I’ve had two drug-resistant infections in my life, most recently when I was twice this young woman’s age. Why did I get better and she didn’t? I never even got as sick as her. In 2007 my husband (a man in poor health) and I both had norovirus - it barely made him sick and put me in the hospital for the week - why? You’d think the disabled 50 year old with diabetes and other health problems would be the one in the hospital, not his younger, healthier wife. We both had the same diet so that can’t be it (well, we probably had the same contaminated food which is how we got norovirus, but not a factor in who got more sick)

These things, however tragic, are not always explicable.

Correct.

And to expand a little on my brief response earlier, the real answer is “a lot of times, we don’t know yet”.

There is much work being done to explore what may make otherwise healthy people susceptible to certain infections that some very sick folks manage to shrug off. Otherwise inconsequential metabolic differences, subtle medication interactions or side-effects, etc; the list is legion.

Consider that people with sickle cell trait (not the disease) are more resistant to malaria infection. Or that folks with one copy of the cystic fibrosis gene (it takes 2 copies to have the disease) seem to tolerate cholera infections better.

Conversely, people with G6PD deficiency (which also protects somewhat against malaria) may be living quite normally until they get an infection which causes them to get a hemolytic anemia. The combination of infection and sudden anemia may prove fatal.

Just a few examples of a complex subject

I’ve just had to wrestle with one of my cats to get pills into him because he had a persistant UTI.

The main suspet is one of the Pseudomonas, other antibiotics had not been successful.

I looked up the treatment for him, once the vet had prescribed it, and it seems that this family of bacteria are not easy to deal with, and one warning was given that this antibiotic Baytril - was not only not suitable for humans, its poisonous to us, and its not a good idea to keep animals on it for long either.

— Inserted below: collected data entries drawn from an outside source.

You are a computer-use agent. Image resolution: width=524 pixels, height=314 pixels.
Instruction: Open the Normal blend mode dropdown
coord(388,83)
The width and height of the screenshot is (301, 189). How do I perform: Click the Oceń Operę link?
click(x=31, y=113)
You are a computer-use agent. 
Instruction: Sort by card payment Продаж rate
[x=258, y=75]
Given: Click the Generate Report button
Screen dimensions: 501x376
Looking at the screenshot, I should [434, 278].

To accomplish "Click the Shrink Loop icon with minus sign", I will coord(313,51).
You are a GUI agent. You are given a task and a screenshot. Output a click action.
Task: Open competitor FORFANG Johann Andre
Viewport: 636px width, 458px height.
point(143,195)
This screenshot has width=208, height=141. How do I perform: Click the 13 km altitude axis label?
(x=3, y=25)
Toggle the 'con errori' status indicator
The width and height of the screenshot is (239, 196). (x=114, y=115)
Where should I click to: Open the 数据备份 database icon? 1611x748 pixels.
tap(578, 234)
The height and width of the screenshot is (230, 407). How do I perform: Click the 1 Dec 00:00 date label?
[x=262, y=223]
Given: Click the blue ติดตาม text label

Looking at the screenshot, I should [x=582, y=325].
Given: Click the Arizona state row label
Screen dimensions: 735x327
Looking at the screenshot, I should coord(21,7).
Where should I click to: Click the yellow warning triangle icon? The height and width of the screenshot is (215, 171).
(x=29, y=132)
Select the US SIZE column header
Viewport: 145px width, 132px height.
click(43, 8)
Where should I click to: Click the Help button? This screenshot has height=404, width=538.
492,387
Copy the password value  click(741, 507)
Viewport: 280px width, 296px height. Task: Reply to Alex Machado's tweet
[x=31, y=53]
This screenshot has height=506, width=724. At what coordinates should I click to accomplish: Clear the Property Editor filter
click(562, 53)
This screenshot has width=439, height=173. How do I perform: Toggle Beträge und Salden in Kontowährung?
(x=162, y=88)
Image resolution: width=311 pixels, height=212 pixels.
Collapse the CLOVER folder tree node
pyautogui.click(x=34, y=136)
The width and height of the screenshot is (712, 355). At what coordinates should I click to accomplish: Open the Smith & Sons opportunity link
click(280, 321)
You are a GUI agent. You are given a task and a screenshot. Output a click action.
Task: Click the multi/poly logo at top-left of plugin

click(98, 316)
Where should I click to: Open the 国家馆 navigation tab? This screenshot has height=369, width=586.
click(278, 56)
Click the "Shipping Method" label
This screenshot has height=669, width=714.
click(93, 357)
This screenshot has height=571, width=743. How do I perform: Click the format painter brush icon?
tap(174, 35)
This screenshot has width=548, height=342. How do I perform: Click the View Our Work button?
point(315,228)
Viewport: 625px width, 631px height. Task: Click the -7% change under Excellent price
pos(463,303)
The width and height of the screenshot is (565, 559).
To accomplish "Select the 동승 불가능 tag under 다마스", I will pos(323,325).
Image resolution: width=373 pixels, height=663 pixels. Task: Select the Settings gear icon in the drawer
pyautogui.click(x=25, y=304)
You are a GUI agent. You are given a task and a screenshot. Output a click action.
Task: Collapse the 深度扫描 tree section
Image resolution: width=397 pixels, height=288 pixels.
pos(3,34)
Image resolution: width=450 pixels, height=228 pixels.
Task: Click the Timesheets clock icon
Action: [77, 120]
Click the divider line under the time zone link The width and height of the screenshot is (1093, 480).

According to Wiki, when this family of anitbiotics was discovered it was something of a breakthrough.

Some earlier similar cases: From 2005 From 2007 From 2008

Also, filmmaker Gil Rossellini, brother of Isabella, almost had the same situation. He was infected, probably from a shaving nick, so it was suspected. An opportunistic staph bug apparently made a beachhead, and caused serious problems in his arms and legs–but in his case, they were able to save the limbs, but not before the complications from the infection rendered him a paraplegic with limited use of one arm, but with most of the use of his other arm. It’s documented in his film “Kil Gil, Vol. 1.”

Last fall he died from the ongoing complications from the original infection. In his doc “Kill Gil, Vol. 2,” he shows a lot of the hell he went thru from a pressure sore that developed from his being wheelchair bound. Very gruesome and graphic footage of it.

Just to add to what’s already been said, while this situation is apparently not particularly common, when it does happen, it makes the news. I suspect that most people who are septic either make a full recovery or die, and not survive, but with missing limbs.

One of our local politicians checked into the hospital with a bad back. Turned out he’d developed a staph infection that was resistant to antibiotics. He spent several agony-filled weeks before the infection killed him.

Thanks for the replies, everyone.

The next question is . . . are there any practical steps one can take to lessen the chances of having this sort of problem? For example, if I cut myself, I usually try to rub some alcohol on the cut.

Serious infections can start from remarkably small nicks and cuts. Last summer I realized a tiny zit on my leg was turning into a medical emergency. I demanded a doctor’s appointment that day and wouldn’t take no for an answer - my leg had gone from healthy to almost to painful to walk on in less than 24 hours. I’d say ONE important thing to get be very aggressive about seeking treatment if you have a problem. It seems with at least some of these cases aggressive treatment was delayed for one reason or another. It only stands to reason that the earlier you catch something like this the better off you are.

But… other than usual hygiene, cleaning cuts/scrapes/whatever, and so on I’m not sure there is a lot you can do. These microbes are out there in the world. There really is an element of chance involved.